YOU MAY NEVER have heard of the Białowieża Puszcza. But if you were raised somewhere in the temperate swathe that crosses much of North America, Japan, Korea, Russia, several former Soviet republics, parts of China, Turkey, and Eastern and Western Europe—including the British Isles—something within you remembers it. If instead you were born to tundra or desert, subtropics or tropics, pampas or savannas, there are still places on Earth kindred to this puszcza to stir your memory, too.
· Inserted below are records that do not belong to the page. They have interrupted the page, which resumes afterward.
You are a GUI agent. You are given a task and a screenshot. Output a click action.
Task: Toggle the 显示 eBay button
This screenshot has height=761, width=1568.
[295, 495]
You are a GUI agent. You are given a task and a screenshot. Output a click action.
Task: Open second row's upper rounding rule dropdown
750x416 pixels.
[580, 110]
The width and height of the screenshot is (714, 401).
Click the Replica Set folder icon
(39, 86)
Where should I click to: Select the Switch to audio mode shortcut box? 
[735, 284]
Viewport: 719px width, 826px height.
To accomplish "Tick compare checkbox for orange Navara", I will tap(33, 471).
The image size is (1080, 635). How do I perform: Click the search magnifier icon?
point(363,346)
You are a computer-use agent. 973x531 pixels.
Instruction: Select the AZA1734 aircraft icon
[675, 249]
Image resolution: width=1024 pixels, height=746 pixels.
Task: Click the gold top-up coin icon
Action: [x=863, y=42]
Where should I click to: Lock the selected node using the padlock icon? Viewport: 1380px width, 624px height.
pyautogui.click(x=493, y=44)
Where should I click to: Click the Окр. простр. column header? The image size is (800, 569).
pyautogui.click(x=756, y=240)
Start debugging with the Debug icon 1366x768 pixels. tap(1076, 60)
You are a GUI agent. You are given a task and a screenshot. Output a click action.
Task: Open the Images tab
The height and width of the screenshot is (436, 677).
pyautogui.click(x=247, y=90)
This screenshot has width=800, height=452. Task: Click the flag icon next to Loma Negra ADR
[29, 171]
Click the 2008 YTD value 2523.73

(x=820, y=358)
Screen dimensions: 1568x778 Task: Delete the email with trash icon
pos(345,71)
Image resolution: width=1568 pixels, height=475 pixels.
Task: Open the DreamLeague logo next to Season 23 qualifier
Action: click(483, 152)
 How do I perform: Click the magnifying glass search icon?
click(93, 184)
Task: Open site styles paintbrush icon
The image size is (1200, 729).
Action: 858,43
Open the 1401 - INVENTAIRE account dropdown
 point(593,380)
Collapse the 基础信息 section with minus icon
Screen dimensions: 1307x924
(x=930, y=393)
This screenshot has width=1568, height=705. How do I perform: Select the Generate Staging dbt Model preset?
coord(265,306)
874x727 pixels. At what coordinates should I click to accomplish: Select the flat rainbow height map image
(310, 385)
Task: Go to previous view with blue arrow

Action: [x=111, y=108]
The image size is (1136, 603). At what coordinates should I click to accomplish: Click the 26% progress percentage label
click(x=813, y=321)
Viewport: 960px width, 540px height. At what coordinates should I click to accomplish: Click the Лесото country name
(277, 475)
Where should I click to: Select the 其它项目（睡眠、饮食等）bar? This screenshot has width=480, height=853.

Puszcza, an old Polish word, means “forest primeval.” Straddling the border between Poland and Belarus, the half-million acres of the Białowieża Puszcza contain Europe’s last remaining fragment of old-growth, lowland wilderness. Think of the misty, brooding forest that loomed behind your eyelids when, as a child, someone read you the Grimm Brothers’ fairy tales. Here, ash and linden trees tower nearly 150 feet, their huge canopies shading a moist, tangled understory of hornbeams, ferns, swamp alders and crockery-sized fungi. Oaks, shrouded with half a millennium of moss, grow so immense here that great spotted woodpeckers store spruce cones in their three-inch-deep bark furrows. The air, thick and cool, is draped with silence that parts briefly for a nutcracker’s croak, a pygmy owl’s low whistle, or a wolf’s wail, then returns to stillness.

The fragrance that wafts from eons of accumulated mulch in the forest’s core hearkens to fertility’s very origins. In the Białowieża, the profusion of life owes much to all that is dead. Almost a quarter of the organic mass aboveground is in assorted stages of decay—more than 50 cubic yards of decomposing trunks and fallen branches on every acre, nourishing thousands of species of mushrooms, lichens, bark beetles, grubs, and microbes that are missing from the orderly, managed woodlands that pass as forests elsewhere.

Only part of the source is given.